Still, she admits not everyone is on board about the change. GMF Trustee Chris Quinn cast a dissenting tally regarding this move during a recent meeting, according to meeting minutes. In the past, the trustee had indicated that the town manager issue, which presents a big change, should be decided by the voters.
Plus, this idea has gotten a cold response by some long-time residents, who have questioned the costs and the idea of taking trustees out of the loop. They complain that if the town doesn’t have a marshal, it shouldn’t worry about hiring a town manager to oversee several people. The town manager topic has generated a fair share of lively conversations at local hangouts and at the post office.
And even supporters of the idea admit the future costs of the plan are significant hurdles. For the next three years, the future town manager plan is being supported by a grant through the Colorado Department of Local Affairs (DOLA), with the town only being required to pitch in 25 percent of the salary for 2017, 50 percent in 2018 and then 75 percent for 2019. Then, the town government is on its own in financing this position.
“If there would be any cons about the plan, it probably would be the affordability,” admitted Pick.
The interim town manager, though, says, the current board is committed to making this job a reality by generating more revenue, or trimming current expenses. According to the mayor, town leaders plan to consult more with state officials, who are big supporters of the idea, in getting funding suggestions. Clay Brown, the regional director of DOLA, who previously worked with the town of Victor and played a big role in the GMF Town Hall project, supports the town manager push. He has endorsed the idea at several GMF meetings.
The mayor said it helped the trustees in getting an independent, outside look into the town manager situation, as part of a pilot program. This occurred when Pick was selected as an interim town manager/clerk for a temporary contract of nearly $50,000 for six months, with the state picking up half of the tab. An important part of that role dealt with the interim town manager coming up with an overall plan and a future budget.
The Marshal search winding to a conclusion?

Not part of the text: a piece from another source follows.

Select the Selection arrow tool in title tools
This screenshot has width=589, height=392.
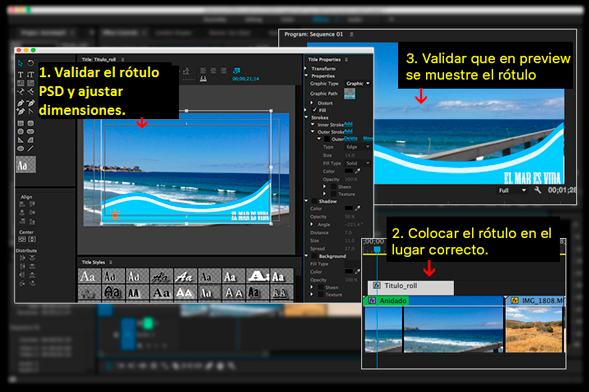tap(20, 63)
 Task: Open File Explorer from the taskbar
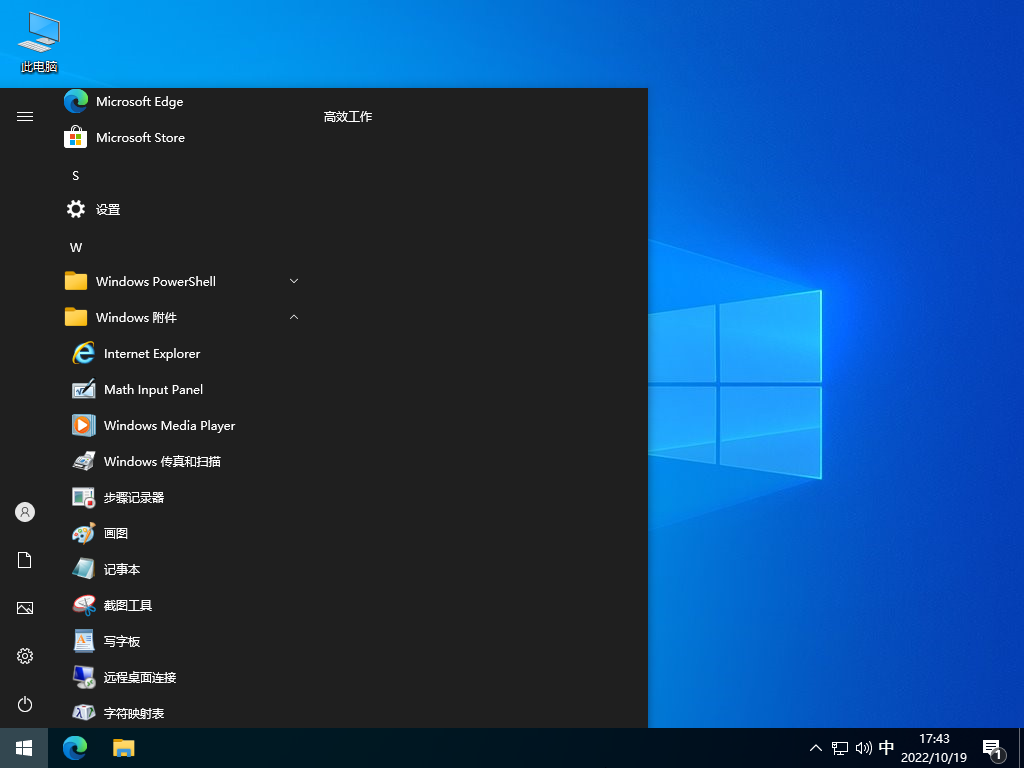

Besides picking a full-time head boss, town leaders will be picking a new marshal shortly.
This search, which kicked off last spring, has eluded town leaders. “I am as frustrated as anyone,” said Newberry. That said, she contends that it’s important that the town gets the right person for the job. This position which has been budgeted in 2017, with total salary and office costs estimated at about $76,000.
According to the mayor and the interim town manager, GMF is nearing the ninth inning of its quest for a marshal. If everything proceeds on schedule, Newberry is hopeful that the town will have a new head cop by next month. Leaders have already interviewed several candidates and are scheduled to interview several more shortly.
The town has gone cop-less since April of 2016, when former Marshal Tim Bradley stepped down, following the municipal election. All of his reserves also quit.
Late last summer, it appeared the town was poised to hire a marshal, but the then North Carolina finalist couldn’t successfully complete final testing and backgrounds requirements for the job.
Town leaders were then opted to head back to the drawing board and re-start the hiring process. According to Pick, the town is still accepting applications until the position is filled.
For the last nine months, the town has relied on the assistance of Teller and El Paso County sheriff departments. But that process has resulted in considerably less law enforcement presence in town.